Law No. 13,709, published on August 15, 2018, addresses the processing of personal data by individuals or legal entities, whether governmental or not. It will apply not only to collection and processing of data through digital media, which was already covered by the Internet Civil Act of 2013 (Marco Civil da Internet), but also to any other means of collection and processing in any industry. Inspired on the recent European regulation on this matter, the General Data Protection Regulation – GDPR, the new law will come into force in 18 months as of its publication.
The new law defines “personal data” as any information related to an identified or identifiable individual (i.e., name, address, identity card number, email address, location data and IP address) and “processing” as any procedure carried out with personal data, such as collection, production, classification, use, reproduction, processing, storage, transfer and diffusion.
Even though it is not as detailed as the GDPR, the new Brazilian law is complex. It has 65 articles divided in 10 chapters. Among its several provisions, there are rules about processing of sensitive data (data on racial or ethnic origin, religion or beliefs, political opinion, health or private life, genetic or biometric information, among others), processing of children’s and teenagers’ data, international transfer of personal data and implementation of good practices and security measures.
Some relevant aspects of the new law, which are mostly consistent with GDPR provisions, are highlighted below:
Extraterritoriality. The new law is applicable not only to the processing of data carried out in Brazil or concerning individuals located in the national territory, but also to the processing carried out abroad, provided that such processing is performed with data collected in the national territory or for the purpose of offering or supplying goods and services to individuals located in Brazil.
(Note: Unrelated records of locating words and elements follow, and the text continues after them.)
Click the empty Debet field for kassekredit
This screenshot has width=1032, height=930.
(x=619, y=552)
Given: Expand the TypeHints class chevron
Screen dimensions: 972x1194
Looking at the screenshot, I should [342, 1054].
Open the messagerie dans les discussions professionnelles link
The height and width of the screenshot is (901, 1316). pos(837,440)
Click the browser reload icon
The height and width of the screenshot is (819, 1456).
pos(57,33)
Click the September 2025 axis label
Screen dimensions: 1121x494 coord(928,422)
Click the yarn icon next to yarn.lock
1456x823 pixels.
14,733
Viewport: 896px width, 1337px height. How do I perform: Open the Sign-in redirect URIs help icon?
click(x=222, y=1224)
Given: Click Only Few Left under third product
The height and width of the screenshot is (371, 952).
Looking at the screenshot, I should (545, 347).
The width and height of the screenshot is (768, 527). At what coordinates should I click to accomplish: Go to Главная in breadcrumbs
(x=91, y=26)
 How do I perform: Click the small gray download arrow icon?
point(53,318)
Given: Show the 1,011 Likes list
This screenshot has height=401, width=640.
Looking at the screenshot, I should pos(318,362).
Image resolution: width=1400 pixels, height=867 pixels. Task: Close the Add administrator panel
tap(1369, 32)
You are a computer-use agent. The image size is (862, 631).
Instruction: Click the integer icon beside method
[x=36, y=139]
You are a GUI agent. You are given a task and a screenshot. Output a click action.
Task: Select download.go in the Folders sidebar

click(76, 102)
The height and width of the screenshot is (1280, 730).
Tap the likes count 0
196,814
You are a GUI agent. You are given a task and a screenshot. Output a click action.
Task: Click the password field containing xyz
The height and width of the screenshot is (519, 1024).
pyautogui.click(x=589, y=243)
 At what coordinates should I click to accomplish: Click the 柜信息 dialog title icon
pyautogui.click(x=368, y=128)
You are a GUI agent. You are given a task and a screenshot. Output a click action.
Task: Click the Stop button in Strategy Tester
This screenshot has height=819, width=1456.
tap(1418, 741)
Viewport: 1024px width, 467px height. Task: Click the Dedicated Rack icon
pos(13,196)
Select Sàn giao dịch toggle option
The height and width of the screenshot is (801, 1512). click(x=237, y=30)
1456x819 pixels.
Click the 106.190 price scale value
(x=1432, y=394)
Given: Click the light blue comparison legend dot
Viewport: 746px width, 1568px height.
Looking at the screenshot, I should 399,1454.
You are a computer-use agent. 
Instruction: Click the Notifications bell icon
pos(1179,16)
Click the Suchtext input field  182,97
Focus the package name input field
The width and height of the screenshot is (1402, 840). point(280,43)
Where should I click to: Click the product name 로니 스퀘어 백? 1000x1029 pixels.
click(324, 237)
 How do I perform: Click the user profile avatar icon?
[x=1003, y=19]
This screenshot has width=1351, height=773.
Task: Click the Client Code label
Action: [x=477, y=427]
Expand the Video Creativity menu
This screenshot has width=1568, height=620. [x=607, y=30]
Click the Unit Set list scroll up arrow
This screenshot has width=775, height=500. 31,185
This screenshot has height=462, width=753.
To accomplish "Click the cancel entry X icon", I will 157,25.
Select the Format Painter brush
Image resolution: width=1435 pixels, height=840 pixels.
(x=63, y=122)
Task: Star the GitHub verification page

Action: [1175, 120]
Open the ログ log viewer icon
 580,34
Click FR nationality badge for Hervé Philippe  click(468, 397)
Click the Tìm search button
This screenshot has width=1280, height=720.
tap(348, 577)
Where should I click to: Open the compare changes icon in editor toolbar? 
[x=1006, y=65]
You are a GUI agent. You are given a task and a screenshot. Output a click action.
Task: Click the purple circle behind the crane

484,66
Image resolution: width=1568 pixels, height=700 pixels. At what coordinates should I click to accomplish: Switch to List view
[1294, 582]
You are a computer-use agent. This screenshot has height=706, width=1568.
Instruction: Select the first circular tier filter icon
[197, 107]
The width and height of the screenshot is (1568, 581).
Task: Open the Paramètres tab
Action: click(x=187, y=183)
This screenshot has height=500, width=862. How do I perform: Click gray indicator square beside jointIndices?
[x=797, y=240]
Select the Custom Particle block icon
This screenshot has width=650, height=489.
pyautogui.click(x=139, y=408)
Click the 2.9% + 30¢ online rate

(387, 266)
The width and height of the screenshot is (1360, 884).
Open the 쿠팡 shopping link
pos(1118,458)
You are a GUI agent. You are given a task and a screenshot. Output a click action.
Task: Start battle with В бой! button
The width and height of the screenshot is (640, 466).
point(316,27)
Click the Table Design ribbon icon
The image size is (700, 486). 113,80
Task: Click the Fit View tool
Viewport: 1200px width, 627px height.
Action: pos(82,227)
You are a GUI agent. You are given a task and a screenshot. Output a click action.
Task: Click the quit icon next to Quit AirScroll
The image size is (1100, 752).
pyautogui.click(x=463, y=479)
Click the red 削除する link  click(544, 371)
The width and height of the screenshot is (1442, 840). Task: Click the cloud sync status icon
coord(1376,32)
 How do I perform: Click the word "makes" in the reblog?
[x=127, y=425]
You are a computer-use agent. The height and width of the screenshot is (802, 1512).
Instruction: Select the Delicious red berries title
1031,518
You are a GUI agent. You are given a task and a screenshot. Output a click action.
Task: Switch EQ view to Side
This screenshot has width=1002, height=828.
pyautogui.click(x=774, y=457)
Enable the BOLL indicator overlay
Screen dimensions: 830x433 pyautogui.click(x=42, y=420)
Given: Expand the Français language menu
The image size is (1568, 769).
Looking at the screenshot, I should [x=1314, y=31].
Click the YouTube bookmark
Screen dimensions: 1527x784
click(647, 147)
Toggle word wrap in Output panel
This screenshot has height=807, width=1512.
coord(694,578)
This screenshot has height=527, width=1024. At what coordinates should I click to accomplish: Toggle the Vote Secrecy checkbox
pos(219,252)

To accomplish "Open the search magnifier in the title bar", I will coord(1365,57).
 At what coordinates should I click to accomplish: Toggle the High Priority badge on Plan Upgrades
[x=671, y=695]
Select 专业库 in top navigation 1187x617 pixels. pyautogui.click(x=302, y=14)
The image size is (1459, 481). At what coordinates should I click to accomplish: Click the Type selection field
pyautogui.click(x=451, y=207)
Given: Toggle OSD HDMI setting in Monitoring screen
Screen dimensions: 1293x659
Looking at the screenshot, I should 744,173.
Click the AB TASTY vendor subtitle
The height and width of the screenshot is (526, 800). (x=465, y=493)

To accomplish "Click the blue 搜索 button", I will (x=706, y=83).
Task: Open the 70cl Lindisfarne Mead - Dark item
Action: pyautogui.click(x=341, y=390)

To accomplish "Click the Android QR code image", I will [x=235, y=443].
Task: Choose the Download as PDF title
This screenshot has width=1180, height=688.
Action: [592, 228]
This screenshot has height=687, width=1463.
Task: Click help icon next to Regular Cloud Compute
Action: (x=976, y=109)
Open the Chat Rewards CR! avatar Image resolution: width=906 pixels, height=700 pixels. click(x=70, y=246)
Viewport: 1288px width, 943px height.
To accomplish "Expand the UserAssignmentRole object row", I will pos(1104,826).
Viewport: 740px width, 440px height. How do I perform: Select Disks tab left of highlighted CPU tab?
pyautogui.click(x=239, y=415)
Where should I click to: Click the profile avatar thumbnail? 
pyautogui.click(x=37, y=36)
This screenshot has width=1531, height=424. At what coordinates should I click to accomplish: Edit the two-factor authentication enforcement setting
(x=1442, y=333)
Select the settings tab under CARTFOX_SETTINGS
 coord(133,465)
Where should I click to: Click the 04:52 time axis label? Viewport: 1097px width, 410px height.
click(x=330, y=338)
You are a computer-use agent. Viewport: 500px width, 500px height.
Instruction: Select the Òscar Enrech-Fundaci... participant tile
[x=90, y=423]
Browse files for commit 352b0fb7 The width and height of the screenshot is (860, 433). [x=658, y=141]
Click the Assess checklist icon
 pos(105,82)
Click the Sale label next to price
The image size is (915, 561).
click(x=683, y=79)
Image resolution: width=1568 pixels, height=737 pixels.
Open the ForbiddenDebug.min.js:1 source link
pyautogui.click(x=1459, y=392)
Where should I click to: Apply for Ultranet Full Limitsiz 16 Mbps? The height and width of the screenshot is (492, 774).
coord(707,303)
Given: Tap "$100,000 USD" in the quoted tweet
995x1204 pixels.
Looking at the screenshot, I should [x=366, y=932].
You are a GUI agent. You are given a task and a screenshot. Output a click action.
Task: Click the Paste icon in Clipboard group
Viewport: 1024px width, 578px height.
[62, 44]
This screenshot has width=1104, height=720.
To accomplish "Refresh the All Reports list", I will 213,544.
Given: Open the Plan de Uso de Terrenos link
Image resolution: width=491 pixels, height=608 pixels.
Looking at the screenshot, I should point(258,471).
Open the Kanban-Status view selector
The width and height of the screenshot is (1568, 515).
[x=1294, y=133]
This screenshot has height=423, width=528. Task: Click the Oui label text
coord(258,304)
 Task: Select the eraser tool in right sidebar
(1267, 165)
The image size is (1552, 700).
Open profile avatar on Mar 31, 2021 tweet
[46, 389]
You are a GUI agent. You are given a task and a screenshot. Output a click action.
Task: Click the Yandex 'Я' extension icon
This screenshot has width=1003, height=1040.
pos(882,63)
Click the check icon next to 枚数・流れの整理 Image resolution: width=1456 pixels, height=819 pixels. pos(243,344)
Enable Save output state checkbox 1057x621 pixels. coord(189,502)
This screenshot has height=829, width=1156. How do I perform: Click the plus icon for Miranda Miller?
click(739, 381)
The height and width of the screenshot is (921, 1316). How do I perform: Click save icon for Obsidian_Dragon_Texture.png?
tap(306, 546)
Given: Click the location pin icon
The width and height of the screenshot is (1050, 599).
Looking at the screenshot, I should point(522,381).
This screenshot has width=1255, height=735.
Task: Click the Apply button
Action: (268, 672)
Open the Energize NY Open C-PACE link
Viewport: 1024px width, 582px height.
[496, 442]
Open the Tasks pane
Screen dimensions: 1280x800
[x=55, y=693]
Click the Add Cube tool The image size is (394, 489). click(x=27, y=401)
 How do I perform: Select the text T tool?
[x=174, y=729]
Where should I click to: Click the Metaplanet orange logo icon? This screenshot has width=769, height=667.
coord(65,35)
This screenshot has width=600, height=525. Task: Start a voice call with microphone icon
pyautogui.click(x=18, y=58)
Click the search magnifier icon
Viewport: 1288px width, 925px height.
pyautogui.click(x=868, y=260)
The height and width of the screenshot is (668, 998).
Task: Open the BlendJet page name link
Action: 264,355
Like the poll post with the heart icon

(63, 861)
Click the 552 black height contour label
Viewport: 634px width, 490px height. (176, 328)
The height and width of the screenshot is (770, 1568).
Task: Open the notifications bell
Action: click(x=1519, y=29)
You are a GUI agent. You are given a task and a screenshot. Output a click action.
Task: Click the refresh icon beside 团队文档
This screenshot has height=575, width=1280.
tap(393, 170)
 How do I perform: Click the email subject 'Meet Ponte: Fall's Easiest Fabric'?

Allowed Processing and Consent. The new law allows the processing of personal data only in certain situations. The data subject’s consent will not always be required for the processing of data. Such consent may be waived in some cases, such as: when required for the performance of contracts or preliminary procedures related to contracts involving the data subject, for compliance with legal or regulatory obligations, for the exercise of rights in legal or administrative proceedings or arbitrations, or in case of legitimate interest (“interesse legítimo”) of the party responsible for the processing of data. In all other cases, the processing will require the express and specific consent of the data subject, obtained based on clear information on the purpose, form and duration of such processing.
Data Subject’s Rights. The new law enables a comprehensive control by the data subject of her/his data. The data subject may, at any time, have access to such data, request its correction, anonymization or portability, revoke her/his previous consent to the processing of personal data, or request the removal of data processed without her/his consent.
Penalties and Liability. The new law establishes penalties for violation of its provisions that could reach R$ 50,000,000.00, as well as strict liability for damages to the data subject.
The new law was sanctioned by the President with vetoes, mainly regarding the creation of the National Data Protection Authority (“Autoridade Nacional de Proteção de Dados” or “ANDP”). According to the legislative bill of law approved by the Congress, ANDP would be a special agency with duties to look after the protection of personal data and monitor compliance with the new law. As a result of the veto on the creation of ANDP, uncertainties arise as to who will be responsible for such duties and how they will be performed.